Australopithecus sediba
Professor Lee Berger poses with the reconstructed hand of Australopithecus sediba, during the unveiling of the fossil in Johannesburg  ALEXANDER JOE/AFP/Getty Images

Anthropologists say they have discovered human skin belonging to 2 million year-old fossils in the remains of six ancient skeletons found in South Africa.

The tissue is thought to be from the species Australopithecus sediba, thought to be an early human ancestor that has a mix of primitive and more advanced features.

It is a transitional species between Australopithecus species – the first species to walk upright – and early Homo species, of which humankind is the latest form.

The discovery may be the oldest skin ever found, and could even hold the key to valuable details about early humans' lives. Organic materials including the remains of their last meals were found between their teeth, potentially giving an insight into their diet.

Experts made the discovery in a cave near Johannesburg, which has been excavated since a 4' 2" male skeleton was found in 2008.

Professor Lee Berger, an anthropologist at the University of Witwatersrand in Johannesburg, told the Naked Scientists radio show: "We found out this wasn't just a normal type of rock that they were contained in – it was a rock that was preserving organic material.

"Plant remains are captured in it – seeds, things like that – even food particulates that are captured in the teeth, so we can see what they were eating.

"Maybe more remarkably, we think we've found fossil skin here too."

The investigation started after the professor's then 9-year-old son spotted a fossilised bone at the Malapa Nature Reserve site in 2008 – the first discovery of the new species.

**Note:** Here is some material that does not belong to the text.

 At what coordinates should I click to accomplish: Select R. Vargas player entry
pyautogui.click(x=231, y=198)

Australopithecus sediba fossil,
The remains of the Australopithecus sediba fossil are displayed during its unveiling in Johannesburg  ALEXANDER JOE/AFP/Getty Images

They later excavated more bones, as well as an almost complete skull, before making the discovery public in 2010.

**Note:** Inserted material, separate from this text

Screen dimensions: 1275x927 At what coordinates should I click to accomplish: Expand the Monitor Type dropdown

Scientists decided to build a laboratory on the spot in order to protect the "remarkable" fossils, including a platform that allows them to take off large pieces of the site to work on them in the laboratory.

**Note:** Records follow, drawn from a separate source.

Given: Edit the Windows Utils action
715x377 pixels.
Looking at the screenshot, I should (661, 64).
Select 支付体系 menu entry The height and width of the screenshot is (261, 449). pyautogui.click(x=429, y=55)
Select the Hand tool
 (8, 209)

Professor Berger says he has no idea how many more human fossils he may find.

"Every time we open up a little bit of rock here and move a little bit of dirt, we see someone new," he said. "We're introduced to another one of these people that died 2 million years ago."

The site will now be turned into a live laboratory, where members of the public can look down into the cave and see excavations in process.

According to research, the former "people" would have walked on two legs, but been "strikingly" short.

"Until they got closer, you probably wouldn't realise what's bothering you but something would bother you," Berger said. "They would probably only be standing about 1.3 metres tall. They also been more lightly built… They had longer arms than we do, more curved fingers. So, they're clearly climbing something. They also would've moved a little different.

"Their hips were slightly different than ours and their feet are slightly different. So, their gait would've probably been a more rolling type gait, slightly different from the more comfortable long distance stride we had.

"As they got closer to you, you'd be struck by for the most obvious thing which would be, their heads are tiny. If you imagine, you take a man's fist and curled it up, that's about the size of their brain and that would strike you. There'd be almost this pinhead on top of this small body. And that would immediately make you recognise that this is not a human."